O outro não existe
Antonio Machado, Machado2002
De um a outro é o grande tema da metafísica. Todo o trabalho da razão tende para a eliminação do segundo termo. O outro não existe: é a profissão de fé racional, a crença incurável da razão. Identidade = realidade, como se, no fim de contas, tudo tivesse de ser, absoluta e necessariamente, uma e a mesma coisa. Mas o que é outro não pode ser reduzido; permanece, persiste; é o osso no qual a razão quebra os dentes. Abel Martin, animado por uma fé na poesia não menos humana do que a sua fé na razão, acreditava naquilo que é outro, na “heterogeneidade essencial do ser”, ou seja, na alteridade incurável de que sofre o que é um.

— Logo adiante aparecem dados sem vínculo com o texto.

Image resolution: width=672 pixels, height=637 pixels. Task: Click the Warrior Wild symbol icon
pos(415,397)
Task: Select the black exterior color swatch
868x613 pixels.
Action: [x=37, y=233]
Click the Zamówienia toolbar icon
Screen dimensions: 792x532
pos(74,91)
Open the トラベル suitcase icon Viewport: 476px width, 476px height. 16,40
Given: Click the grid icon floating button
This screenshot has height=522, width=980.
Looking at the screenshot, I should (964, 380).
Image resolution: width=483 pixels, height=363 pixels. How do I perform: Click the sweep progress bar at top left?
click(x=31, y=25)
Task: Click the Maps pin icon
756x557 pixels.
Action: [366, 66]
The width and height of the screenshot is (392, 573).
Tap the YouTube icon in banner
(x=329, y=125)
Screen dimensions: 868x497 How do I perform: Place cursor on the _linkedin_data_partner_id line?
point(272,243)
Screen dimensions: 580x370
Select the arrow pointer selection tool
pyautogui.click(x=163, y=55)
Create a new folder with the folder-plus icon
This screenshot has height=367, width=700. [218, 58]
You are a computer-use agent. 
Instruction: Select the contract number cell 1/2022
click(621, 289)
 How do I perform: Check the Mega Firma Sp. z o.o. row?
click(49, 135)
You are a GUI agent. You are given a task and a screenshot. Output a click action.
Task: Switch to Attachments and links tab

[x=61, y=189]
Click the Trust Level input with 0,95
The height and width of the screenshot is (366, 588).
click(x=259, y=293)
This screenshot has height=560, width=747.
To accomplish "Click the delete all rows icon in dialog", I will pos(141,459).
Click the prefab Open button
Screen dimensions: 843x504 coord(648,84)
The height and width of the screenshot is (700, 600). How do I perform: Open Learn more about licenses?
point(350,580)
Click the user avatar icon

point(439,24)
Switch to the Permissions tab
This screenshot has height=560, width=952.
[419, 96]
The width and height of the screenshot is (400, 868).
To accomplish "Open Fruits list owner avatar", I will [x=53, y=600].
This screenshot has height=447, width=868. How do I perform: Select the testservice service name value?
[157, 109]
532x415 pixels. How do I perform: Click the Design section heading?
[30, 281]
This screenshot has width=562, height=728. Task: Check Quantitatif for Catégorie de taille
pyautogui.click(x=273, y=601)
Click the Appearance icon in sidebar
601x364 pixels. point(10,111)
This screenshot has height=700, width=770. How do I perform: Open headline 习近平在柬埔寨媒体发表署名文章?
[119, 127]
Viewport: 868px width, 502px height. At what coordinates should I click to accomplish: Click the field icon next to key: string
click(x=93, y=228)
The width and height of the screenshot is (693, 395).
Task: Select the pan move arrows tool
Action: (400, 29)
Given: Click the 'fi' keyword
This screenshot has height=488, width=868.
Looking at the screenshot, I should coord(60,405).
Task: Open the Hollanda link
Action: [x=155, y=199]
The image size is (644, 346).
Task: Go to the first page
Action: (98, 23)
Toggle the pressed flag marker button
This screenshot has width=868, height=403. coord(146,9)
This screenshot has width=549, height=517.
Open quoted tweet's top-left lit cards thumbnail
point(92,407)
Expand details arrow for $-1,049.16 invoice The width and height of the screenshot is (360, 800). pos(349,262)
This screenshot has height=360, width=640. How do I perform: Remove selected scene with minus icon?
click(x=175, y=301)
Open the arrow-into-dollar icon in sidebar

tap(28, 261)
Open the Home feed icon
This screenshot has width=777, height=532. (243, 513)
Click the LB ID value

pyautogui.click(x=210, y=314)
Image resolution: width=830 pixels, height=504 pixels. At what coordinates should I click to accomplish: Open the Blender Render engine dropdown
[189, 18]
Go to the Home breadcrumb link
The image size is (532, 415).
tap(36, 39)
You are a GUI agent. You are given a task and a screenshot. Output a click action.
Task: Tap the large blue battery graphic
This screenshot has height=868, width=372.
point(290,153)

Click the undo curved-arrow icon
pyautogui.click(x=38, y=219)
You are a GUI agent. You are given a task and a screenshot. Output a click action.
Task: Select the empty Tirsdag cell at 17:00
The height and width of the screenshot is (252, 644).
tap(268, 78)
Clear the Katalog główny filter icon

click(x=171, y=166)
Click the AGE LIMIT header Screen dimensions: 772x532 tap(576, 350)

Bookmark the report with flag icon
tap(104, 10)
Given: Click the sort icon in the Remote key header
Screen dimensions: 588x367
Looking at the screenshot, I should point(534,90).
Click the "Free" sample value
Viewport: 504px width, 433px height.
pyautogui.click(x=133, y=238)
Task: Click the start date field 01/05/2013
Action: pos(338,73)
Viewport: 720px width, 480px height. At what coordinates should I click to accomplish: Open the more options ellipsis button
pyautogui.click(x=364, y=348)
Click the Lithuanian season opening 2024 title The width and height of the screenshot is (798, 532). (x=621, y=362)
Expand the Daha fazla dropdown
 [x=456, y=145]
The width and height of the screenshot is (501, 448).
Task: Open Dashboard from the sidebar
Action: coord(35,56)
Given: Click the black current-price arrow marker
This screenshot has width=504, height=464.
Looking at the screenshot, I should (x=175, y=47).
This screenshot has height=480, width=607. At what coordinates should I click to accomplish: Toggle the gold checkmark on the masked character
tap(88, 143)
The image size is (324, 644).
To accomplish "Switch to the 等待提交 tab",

A filosofia, do ponto de vista da razão ingénua, é, como diz Hegel, o mundo de pernas para o ar. A poesia, pelo contrário”, acrescenta o meu mestre Abel Martin, ”é a outra face da filosofia, o mundo visto, finalmente, de pernas para o ar. Isto, finalmente“, comenta Juan de Mairena, ‘trai o pensamento algo ingénuo do meu mestre: ’Para ver o mundo de pernas para o ar, é preciso primeiro tê-lo visto de pernas para o ar”. Ou vice-versa.